- Born: May 16, 1897
- Died: September 24, 1985 (aged 88) Keene, New Hampshire, U.S.
- Occupation: Registered Nurse
- Parent(s): Israel Sadoques Mary Watso

= Elizabeth Sadoques Mason =

Indian-American nurse

Elizabeth Mary Sadoques Mason (May 16, 1897 – September 24, 1985) was one of the first Native American Registered Nurses known in United States.
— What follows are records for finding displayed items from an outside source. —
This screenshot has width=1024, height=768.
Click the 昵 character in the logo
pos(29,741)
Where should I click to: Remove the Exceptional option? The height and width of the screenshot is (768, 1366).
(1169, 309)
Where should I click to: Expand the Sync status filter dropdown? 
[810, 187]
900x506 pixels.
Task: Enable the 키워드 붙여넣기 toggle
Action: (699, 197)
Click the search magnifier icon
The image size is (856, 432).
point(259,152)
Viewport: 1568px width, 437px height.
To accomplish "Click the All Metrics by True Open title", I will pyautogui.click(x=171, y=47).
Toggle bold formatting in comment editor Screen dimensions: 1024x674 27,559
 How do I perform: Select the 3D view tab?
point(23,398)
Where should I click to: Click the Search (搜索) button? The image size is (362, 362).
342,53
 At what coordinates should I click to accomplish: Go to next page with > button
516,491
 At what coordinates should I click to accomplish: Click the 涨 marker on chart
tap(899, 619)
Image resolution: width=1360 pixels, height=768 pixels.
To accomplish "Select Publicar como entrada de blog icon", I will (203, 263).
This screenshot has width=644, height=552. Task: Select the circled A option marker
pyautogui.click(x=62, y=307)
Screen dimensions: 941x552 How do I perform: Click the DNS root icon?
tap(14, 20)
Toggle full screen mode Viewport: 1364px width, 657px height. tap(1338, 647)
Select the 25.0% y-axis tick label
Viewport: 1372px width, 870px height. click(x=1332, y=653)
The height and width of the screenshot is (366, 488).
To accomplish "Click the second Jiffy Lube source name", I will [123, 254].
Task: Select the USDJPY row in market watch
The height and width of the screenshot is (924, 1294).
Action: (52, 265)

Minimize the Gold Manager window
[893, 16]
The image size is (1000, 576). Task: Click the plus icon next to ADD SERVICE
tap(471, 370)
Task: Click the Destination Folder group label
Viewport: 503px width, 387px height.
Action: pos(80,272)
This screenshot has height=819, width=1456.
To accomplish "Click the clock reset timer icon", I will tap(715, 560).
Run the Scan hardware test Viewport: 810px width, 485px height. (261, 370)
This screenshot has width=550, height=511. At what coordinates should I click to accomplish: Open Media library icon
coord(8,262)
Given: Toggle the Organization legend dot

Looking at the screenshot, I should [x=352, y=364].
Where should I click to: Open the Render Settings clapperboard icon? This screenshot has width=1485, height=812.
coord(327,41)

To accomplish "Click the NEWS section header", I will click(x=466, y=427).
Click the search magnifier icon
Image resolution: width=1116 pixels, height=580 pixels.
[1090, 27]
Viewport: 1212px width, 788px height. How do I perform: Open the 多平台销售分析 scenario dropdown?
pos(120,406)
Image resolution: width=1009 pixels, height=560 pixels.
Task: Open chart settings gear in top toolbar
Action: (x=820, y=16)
Though not much is known about her career, Elizabeth finished nursing school in New York in 1919 and worked as a nurse to artist Abbot Handerson Thayer. She spent her nursing career between Elliot Community Hospital in Keene, NH and private-duty nursing in her community, even going to Bermuda for one patient.

== Background ==
Elizabeth was the youngest child born to the family of Israel Sadoques and Mary Watso, Abenaki Indians. Originally from Odanak Reserve, in Quebec, Canada, the family migrated to Keene, New Hampshire in 1880, where they operated a basketmaking and tannery business. Elizabeth had 5 sisters, Mary, Ida, Margaret, Agnes, and Maude. Margaret owned and operated a millinery shop in Keene until 1961. Maude became a registered nurse prior to her sister and was also an Episcopalian nun, taking the name of Sister Benedicta. She is believed to have been the first Native American to become a nun in the Episcopalian church. Elizabeth also had 2 brothers, Israel and Edward. She married Claude Mason and had 2 children, daughters Claudia Mason Chicklas and Mary (Molly/Mali) Mason Holland Keating.

Although the Sadoques family in Keene was fully Native American, there is an oral history of English descent in the family through Eunice Williams, a Euro-American captive taken in the Deerfield, Massachusetts raid of 1704.